At the time Patty had a Honda 50 - she had a better way of travelling than me! We married in 1972 and were blessed with one boy Shane and the girls Mary, Treasa, Patrice and Catriona. They are all reared and gone now but they all live near us. We have 19 grandchildren.

We did a bit of travelling in the last few years, we went to Australia and met up with a great friend John Mahon from Killurin and his wife Louise who live in Sydney. I always liked meeting people from the local area when we travelled so we could compare stories.

In 2018, we visited cousins in Chicago, Marie-Ann and Margaret and Con Deering. We got a great reception, and plan to return again post-Covid.
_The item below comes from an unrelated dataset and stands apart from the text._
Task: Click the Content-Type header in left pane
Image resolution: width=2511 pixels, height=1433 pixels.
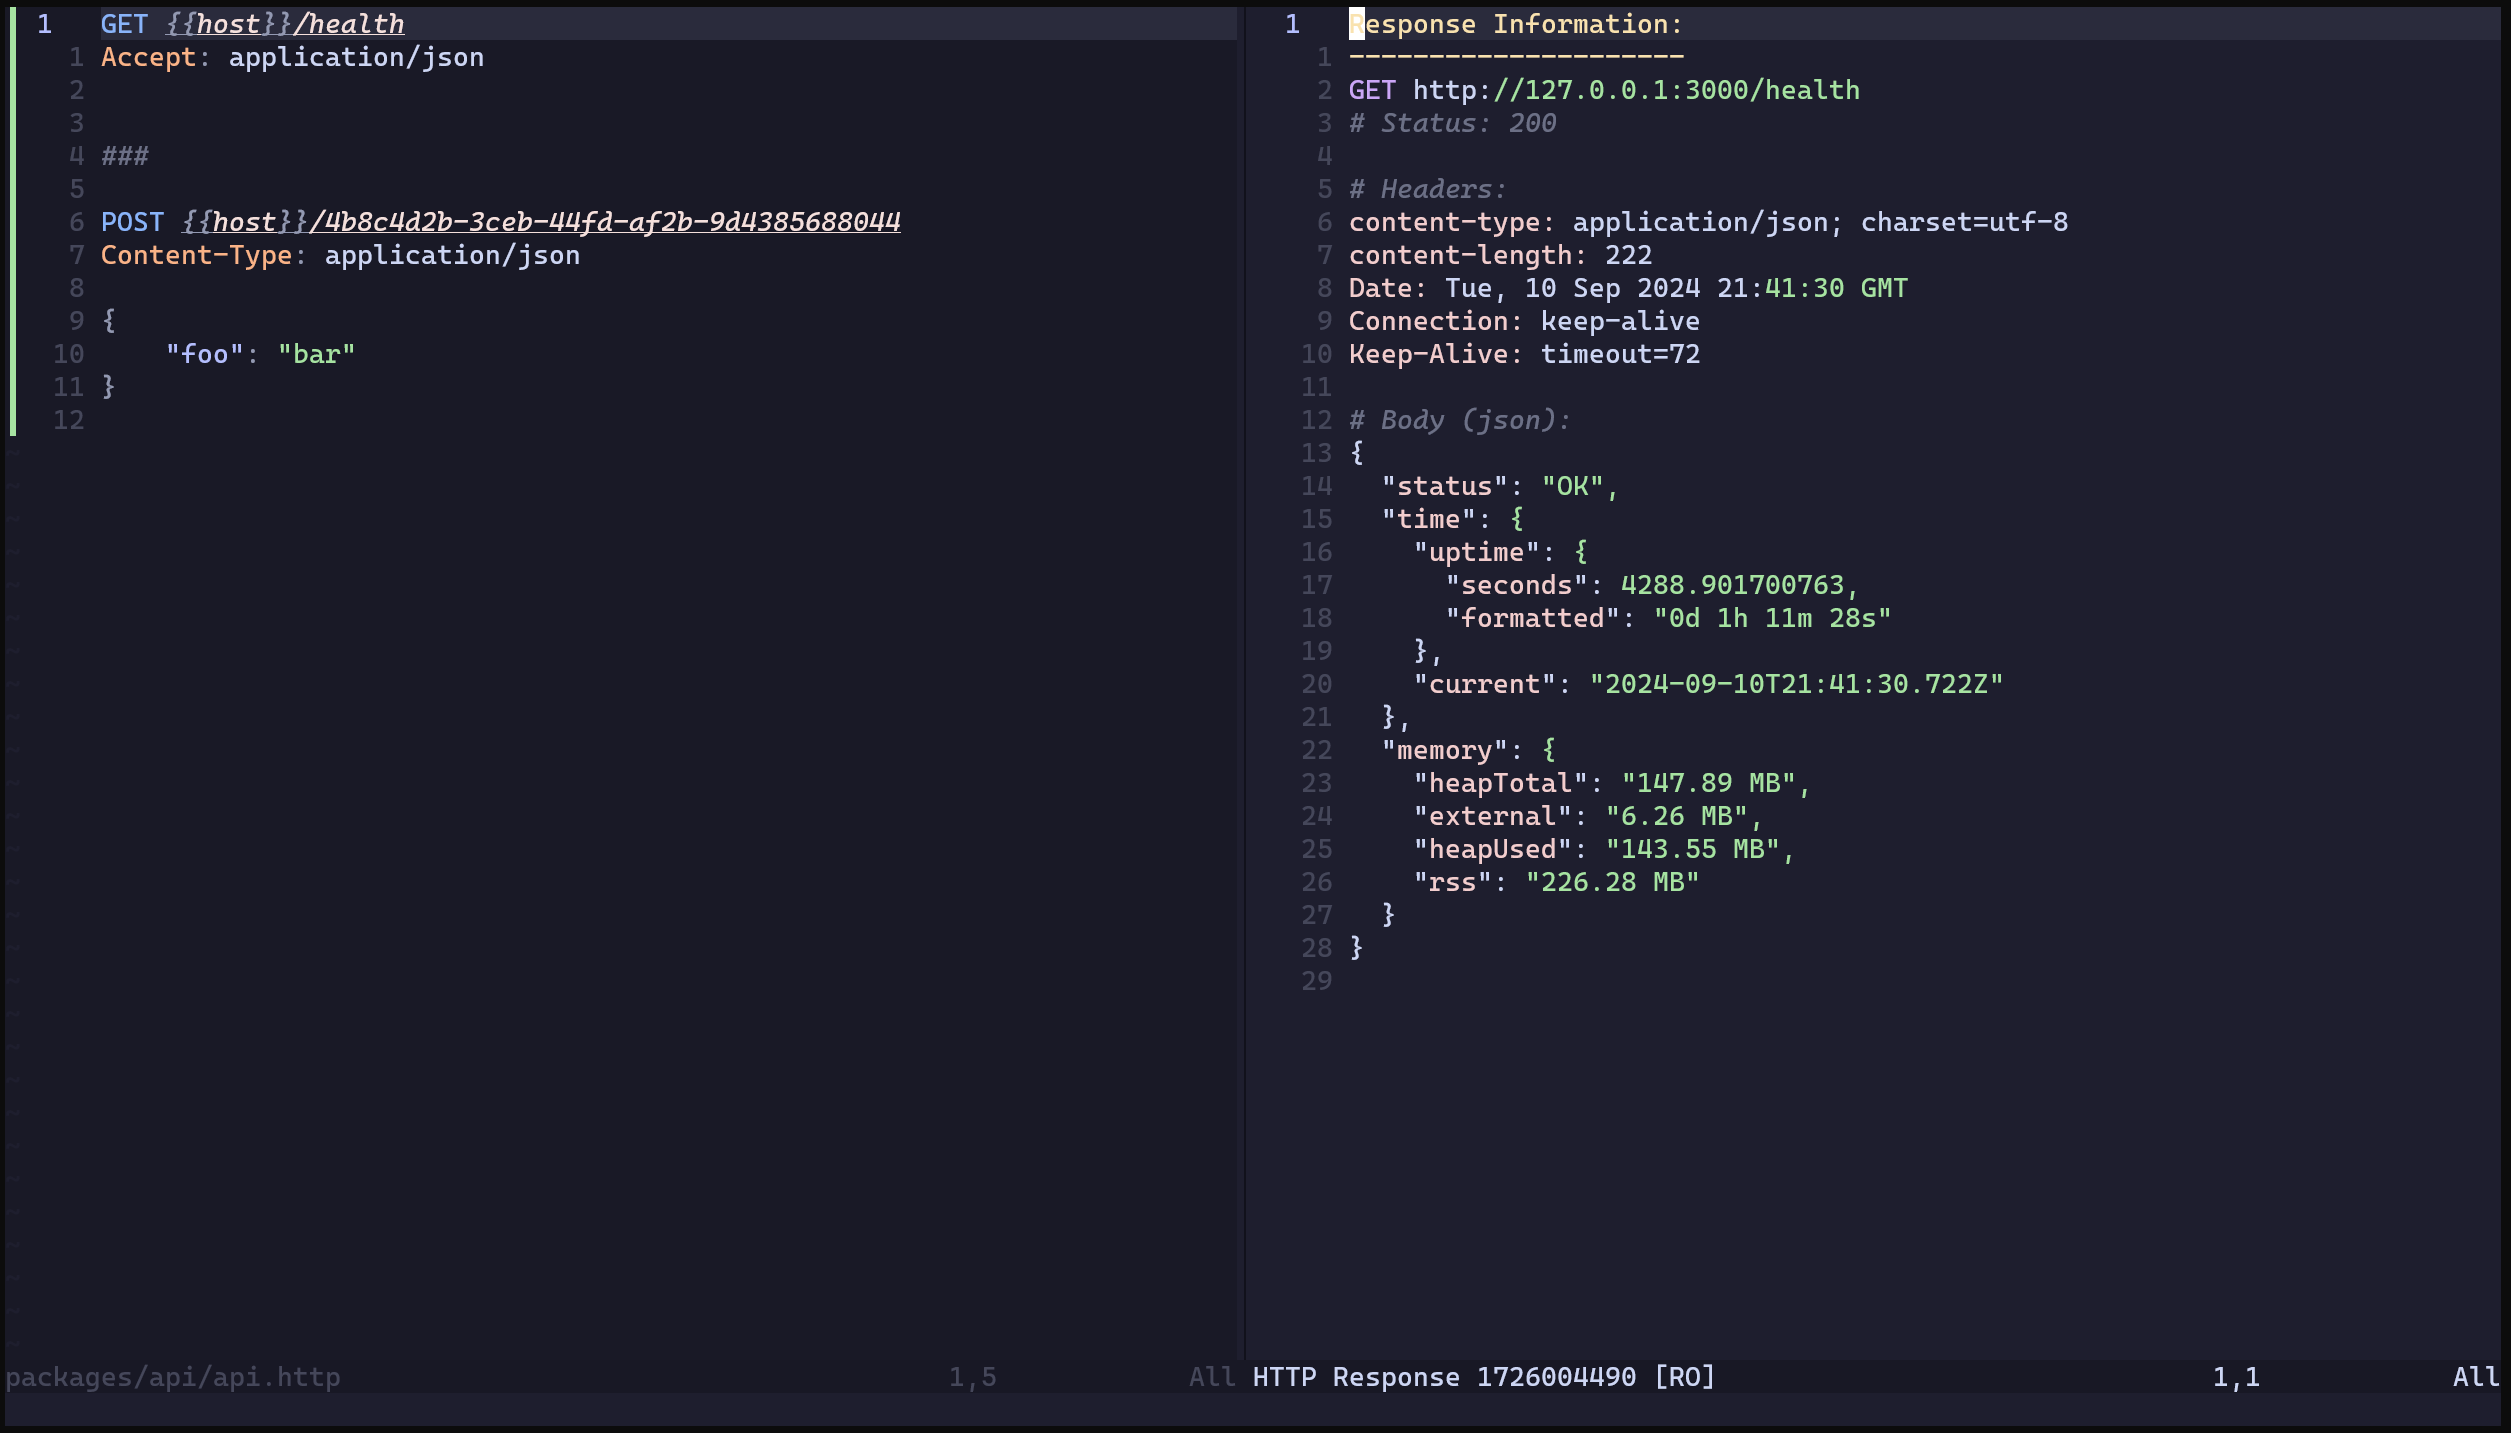Action: 340,255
Marie-Ann and Margaret came to stay with us in 2019. We enjoyed showing them around Killurin, Gurteen and Killeigh and they caught up with their relatives.

My main business over the years was growing potatoes and vegetables. It was hard work but rewarding as all of the kids helped out and we spent many evenings singing and laughing in the field. We sold the produce to Peter Phelan's shops in Tullamore. He was a gentleman and I dealt with him for over 40 years. We travelled to Claire and Limerick selling turnips, and many a morning we left home before 6am. I also admired over the years how many families from Killeigh set up businesses in Tullamore and are still going strong to this day.

It’s a great community around here really and we have great connections. It’s fantastic to see everyone coming together to get the community centre going again. I remember helping to raise money for the new school in Killeigh also.

I remember a time when there was no GAA pitch or soccer pitches in Killeigh or Killurin and now, with the help of the community, there are two GAA pitches and a soccer pitch. Lots of great local people have died in the last few years and they all played their part in creating fond memories of our great parish of Killeigh. It’s a special place, full of great memories. Everyone can agree on that, and I’m very proud to be part of it.